### Qué debes hacer
Repite palabra por palabra las entradas, desde el comienzo hasta la línea que contiene "will (118, 520).", incluida esa línea.

____ Entradas proporcionadas

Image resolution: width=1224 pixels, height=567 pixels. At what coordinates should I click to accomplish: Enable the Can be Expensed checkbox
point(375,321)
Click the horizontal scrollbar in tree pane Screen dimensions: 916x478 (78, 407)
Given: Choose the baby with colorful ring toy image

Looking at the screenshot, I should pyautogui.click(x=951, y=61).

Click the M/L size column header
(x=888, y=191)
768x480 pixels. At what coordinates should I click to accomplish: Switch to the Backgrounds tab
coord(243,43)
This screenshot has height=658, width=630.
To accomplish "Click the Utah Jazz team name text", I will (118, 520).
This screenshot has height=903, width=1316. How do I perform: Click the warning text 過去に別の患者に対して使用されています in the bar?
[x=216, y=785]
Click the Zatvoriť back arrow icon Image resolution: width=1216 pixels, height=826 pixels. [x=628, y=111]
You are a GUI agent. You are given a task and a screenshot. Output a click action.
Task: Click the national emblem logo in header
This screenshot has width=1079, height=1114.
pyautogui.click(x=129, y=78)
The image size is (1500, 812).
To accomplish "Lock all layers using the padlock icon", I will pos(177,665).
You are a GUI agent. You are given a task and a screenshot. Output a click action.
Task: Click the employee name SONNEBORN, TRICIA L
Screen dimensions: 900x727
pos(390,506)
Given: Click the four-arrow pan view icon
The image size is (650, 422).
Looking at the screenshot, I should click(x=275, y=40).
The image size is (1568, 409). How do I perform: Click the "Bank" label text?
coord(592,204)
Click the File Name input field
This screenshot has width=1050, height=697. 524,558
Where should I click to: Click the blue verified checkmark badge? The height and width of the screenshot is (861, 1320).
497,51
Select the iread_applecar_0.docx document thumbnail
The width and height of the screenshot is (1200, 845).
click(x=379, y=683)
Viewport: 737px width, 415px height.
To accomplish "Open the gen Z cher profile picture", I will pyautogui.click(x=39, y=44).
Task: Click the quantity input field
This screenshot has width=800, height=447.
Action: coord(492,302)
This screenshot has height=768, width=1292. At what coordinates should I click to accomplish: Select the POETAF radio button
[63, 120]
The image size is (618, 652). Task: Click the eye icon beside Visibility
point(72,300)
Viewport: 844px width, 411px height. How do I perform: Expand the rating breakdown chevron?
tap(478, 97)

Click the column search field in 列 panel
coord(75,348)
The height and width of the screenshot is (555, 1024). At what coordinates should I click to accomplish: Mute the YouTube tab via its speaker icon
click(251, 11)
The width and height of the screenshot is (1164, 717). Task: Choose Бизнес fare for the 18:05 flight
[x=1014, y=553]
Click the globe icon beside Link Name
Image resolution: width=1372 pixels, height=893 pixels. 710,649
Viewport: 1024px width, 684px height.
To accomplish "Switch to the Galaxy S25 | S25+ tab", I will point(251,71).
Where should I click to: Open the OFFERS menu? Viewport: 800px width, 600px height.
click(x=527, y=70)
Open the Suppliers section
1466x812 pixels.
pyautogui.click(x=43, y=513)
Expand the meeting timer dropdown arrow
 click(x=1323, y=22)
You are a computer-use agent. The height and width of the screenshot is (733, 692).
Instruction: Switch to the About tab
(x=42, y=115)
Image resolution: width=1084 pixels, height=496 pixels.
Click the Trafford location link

________

### Respuesta del ejercicio
Image resolution: width=1224 pixels, height=567 pixels. At what coordinates should I click to accomplish: Enable the Can be Expensed checkbox
point(375,321)
Click the horizontal scrollbar in tree pane Screen dimensions: 916x478 (78, 407)
Given: Choose the baby with colorful ring toy image

Looking at the screenshot, I should pyautogui.click(x=951, y=61).

Click the M/L size column header
(x=888, y=191)
768x480 pixels. At what coordinates should I click to accomplish: Switch to the Backgrounds tab
coord(243,43)
This screenshot has height=658, width=630.
To accomplish "Click the Utah Jazz team name text", I will (118, 520).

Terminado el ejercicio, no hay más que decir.